The moon isn't technically a moon, as it is not orbiting a planet. I'm not even sure if it's orbiting a sun, or is a 'rogue dwarf planet'. Disregard its origins for now. I will call it a 'moon' for simplicity's sake.

Consider the moon to be Mimas, divided by 95. So it has a mass of approximately $3.95 \cdot 10^{17}$ kg (Assuming I did the math right). The moon is primarily icy, just like Mimas. I don't have the faintest idea how fast the moon needs to be moving to shatter when it hits the barrier, so I will leave that up to you. I want it to shatter, not just bounce off. Remember I'm trying to get a ring. For all purposes, assume the moon is the exact composition of Mimas, just 95 times smaller.

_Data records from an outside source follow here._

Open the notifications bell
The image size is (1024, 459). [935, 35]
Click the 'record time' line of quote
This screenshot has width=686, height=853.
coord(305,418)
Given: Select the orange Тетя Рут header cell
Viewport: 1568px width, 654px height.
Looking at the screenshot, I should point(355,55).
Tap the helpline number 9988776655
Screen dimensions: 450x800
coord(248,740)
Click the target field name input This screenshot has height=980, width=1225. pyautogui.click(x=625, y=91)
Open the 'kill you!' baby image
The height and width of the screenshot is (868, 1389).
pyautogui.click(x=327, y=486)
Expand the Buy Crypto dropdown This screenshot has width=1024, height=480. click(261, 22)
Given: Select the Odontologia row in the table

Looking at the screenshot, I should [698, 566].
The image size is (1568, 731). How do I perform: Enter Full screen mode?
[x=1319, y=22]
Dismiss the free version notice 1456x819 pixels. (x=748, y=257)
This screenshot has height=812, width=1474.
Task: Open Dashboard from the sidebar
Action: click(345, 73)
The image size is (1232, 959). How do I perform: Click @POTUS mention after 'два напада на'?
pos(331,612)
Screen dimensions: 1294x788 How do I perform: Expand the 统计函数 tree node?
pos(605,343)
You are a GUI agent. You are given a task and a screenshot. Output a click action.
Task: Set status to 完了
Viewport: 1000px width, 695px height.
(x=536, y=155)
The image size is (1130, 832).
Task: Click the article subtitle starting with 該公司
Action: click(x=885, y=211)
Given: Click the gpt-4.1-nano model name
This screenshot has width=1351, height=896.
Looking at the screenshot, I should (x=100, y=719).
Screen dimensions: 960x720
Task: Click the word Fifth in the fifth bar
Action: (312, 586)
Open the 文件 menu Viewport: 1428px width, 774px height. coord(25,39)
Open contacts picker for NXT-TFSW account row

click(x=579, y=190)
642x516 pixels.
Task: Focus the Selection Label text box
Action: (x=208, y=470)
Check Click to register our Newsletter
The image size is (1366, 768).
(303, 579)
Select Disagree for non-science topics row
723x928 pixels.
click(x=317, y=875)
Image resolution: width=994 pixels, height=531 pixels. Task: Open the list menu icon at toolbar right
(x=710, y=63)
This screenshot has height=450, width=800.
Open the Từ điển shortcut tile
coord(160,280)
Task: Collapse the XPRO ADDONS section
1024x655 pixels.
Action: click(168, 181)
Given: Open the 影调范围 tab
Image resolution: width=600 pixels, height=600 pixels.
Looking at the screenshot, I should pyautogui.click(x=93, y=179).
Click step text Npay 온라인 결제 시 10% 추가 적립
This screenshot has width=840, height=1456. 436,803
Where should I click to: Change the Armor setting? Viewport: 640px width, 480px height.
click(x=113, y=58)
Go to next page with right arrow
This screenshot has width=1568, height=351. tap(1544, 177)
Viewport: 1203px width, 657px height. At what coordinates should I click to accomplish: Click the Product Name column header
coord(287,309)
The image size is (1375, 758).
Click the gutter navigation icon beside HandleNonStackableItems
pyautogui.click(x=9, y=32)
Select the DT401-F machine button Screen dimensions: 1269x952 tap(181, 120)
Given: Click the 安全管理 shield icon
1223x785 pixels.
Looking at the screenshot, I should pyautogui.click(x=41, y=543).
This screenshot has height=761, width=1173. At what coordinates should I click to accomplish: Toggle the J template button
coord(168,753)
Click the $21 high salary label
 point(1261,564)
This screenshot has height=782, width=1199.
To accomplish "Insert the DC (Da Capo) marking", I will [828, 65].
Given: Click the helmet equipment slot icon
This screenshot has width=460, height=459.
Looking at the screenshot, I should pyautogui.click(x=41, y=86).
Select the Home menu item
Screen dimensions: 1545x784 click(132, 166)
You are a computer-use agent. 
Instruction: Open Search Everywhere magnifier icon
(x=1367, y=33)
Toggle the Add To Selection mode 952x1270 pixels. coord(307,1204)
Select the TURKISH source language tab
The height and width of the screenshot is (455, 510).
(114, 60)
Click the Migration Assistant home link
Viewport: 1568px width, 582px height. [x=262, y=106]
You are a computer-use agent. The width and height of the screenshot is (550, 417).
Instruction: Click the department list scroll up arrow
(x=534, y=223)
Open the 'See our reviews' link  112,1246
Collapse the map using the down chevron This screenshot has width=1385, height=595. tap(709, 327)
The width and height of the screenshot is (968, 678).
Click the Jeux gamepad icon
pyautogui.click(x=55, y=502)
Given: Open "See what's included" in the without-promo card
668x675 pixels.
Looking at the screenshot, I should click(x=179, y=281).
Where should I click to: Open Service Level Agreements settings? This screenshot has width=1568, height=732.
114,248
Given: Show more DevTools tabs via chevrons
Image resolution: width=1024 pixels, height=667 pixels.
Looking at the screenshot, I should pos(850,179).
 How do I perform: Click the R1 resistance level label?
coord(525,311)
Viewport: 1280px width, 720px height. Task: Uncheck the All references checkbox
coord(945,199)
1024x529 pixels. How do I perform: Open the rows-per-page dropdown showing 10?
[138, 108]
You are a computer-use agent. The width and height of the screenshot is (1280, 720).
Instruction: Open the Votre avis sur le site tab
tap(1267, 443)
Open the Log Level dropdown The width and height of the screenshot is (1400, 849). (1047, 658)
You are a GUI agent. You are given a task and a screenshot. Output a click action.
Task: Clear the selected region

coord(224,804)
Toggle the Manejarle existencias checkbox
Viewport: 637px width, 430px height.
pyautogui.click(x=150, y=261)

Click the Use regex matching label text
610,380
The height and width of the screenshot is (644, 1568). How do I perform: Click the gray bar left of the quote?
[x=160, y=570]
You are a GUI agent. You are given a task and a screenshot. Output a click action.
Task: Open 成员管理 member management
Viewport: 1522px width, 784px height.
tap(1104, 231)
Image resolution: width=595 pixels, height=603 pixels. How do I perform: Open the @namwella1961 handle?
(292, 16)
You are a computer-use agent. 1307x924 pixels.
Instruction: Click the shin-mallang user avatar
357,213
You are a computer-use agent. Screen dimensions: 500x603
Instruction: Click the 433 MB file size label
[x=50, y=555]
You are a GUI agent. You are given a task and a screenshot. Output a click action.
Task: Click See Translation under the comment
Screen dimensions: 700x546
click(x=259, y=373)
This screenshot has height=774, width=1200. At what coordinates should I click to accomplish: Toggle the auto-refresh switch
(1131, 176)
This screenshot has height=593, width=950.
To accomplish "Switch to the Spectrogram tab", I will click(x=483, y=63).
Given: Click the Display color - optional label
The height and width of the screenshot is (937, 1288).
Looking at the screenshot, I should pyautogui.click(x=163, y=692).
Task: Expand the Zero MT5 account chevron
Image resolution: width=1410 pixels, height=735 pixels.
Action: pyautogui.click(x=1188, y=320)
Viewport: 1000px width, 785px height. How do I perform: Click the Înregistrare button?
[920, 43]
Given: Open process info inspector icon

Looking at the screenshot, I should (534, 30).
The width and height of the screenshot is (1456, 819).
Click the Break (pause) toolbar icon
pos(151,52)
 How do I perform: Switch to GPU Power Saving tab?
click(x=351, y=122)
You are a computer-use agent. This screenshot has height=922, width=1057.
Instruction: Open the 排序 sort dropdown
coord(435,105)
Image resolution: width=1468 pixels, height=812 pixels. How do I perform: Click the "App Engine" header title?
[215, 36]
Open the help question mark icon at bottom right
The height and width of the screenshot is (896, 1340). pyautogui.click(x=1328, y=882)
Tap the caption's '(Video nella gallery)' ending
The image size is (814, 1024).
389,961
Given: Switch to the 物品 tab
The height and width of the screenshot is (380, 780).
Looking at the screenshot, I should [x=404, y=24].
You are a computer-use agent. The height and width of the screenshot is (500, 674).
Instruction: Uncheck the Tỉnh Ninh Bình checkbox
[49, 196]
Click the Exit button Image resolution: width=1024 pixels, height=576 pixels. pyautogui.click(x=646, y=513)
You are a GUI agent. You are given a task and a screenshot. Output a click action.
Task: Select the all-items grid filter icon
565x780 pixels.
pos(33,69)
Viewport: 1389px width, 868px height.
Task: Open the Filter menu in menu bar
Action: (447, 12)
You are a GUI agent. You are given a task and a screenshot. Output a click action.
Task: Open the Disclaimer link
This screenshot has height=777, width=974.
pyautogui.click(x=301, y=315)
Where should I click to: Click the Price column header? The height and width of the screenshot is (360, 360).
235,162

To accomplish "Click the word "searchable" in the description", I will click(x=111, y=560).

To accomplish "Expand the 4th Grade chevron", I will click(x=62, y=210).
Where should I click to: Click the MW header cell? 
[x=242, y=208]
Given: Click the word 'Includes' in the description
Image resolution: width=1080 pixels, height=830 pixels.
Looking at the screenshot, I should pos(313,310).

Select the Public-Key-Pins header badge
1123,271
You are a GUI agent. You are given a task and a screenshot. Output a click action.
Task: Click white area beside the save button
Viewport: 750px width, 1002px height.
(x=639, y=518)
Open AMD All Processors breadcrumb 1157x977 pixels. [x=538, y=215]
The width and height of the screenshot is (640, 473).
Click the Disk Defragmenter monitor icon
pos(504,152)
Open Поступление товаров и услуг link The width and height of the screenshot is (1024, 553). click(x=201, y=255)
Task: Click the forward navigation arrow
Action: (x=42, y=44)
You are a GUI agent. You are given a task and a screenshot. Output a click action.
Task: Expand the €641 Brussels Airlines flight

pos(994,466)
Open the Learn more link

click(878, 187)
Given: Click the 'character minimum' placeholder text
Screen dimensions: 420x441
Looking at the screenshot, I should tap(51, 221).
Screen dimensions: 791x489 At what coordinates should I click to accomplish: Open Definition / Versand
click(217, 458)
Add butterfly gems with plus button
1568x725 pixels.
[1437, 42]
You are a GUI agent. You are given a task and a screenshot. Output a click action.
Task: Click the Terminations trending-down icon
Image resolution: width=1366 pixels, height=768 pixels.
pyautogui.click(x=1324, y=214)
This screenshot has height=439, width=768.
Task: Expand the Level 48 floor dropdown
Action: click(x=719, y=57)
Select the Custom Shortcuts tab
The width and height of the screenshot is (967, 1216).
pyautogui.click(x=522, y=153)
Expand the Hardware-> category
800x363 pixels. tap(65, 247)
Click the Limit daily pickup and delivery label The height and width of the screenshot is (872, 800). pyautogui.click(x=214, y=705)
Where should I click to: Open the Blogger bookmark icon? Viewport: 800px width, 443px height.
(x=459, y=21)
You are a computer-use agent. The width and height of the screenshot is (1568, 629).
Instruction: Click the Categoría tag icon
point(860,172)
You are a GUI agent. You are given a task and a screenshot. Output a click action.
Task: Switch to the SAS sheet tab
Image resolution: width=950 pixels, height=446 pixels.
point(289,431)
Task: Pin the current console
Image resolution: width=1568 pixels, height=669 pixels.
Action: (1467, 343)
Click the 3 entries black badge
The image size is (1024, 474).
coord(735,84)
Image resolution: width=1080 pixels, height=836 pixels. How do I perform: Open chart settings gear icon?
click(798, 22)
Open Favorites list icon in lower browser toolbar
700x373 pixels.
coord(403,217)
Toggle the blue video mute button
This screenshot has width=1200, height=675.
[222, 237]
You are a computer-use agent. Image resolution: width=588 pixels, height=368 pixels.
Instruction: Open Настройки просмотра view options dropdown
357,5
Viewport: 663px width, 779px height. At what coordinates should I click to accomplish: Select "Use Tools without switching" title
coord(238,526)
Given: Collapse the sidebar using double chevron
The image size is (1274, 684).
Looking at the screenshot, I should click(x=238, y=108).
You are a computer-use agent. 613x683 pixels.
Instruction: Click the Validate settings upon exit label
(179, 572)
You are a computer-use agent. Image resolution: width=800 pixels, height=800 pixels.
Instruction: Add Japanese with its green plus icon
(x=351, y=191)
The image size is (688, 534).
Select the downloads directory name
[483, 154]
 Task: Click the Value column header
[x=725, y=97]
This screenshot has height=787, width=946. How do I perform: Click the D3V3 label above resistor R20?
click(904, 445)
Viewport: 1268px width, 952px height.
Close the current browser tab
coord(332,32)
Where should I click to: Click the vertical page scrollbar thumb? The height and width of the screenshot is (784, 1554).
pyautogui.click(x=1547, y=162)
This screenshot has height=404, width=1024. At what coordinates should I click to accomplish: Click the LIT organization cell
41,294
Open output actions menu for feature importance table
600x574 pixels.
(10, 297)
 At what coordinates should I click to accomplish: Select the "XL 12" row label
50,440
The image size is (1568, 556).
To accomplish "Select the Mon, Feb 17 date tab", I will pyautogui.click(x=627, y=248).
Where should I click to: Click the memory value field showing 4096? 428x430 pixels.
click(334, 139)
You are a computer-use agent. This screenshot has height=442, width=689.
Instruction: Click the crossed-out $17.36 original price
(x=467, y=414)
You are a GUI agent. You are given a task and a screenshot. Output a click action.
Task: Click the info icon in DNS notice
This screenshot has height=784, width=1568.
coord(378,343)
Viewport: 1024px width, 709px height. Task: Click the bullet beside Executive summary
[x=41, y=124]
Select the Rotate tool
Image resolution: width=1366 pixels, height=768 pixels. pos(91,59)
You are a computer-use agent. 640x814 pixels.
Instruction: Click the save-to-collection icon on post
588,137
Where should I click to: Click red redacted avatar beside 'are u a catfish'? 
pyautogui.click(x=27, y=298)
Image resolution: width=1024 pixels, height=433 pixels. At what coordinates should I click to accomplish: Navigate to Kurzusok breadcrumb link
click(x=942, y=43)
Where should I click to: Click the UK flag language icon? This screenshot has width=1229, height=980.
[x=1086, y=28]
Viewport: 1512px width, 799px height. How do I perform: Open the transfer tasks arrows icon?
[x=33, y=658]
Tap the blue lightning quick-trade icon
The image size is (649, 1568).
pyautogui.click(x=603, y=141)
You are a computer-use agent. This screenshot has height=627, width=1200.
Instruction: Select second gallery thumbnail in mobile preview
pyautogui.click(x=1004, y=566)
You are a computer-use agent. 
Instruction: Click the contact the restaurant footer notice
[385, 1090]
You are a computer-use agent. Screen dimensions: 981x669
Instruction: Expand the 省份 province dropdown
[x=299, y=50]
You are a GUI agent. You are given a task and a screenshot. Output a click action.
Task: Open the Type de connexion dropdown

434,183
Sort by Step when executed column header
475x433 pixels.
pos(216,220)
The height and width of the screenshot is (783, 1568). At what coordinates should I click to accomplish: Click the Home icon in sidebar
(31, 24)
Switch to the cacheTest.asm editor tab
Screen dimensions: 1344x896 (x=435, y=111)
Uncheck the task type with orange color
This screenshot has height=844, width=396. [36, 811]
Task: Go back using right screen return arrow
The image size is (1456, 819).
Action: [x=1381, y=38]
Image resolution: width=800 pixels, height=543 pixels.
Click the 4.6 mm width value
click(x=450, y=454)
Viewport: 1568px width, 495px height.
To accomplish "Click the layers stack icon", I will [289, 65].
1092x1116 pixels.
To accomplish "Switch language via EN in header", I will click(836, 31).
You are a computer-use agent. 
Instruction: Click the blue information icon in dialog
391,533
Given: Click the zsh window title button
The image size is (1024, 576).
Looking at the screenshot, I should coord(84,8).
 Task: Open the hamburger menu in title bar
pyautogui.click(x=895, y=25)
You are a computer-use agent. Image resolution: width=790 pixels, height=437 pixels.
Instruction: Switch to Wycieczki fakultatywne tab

The barrier would be some sort of energy barrier, though it's exact composition is unknown at this time. It is surrounding the entire planet and is unmovable. For all purposes, just assume that the moon has run into a material barrier which is unmovable, and indestructible. The moon hits this barrier head-on, at a perfect ninety-degree angle. The barrier will not give at all, so all force is transferred back to the moon.

Given these details, and assuming the speed of the moon is sufficient to shatter it, as opposed to just ricocheting back into space, what would happen to the moon? Please let me know if you need additional details.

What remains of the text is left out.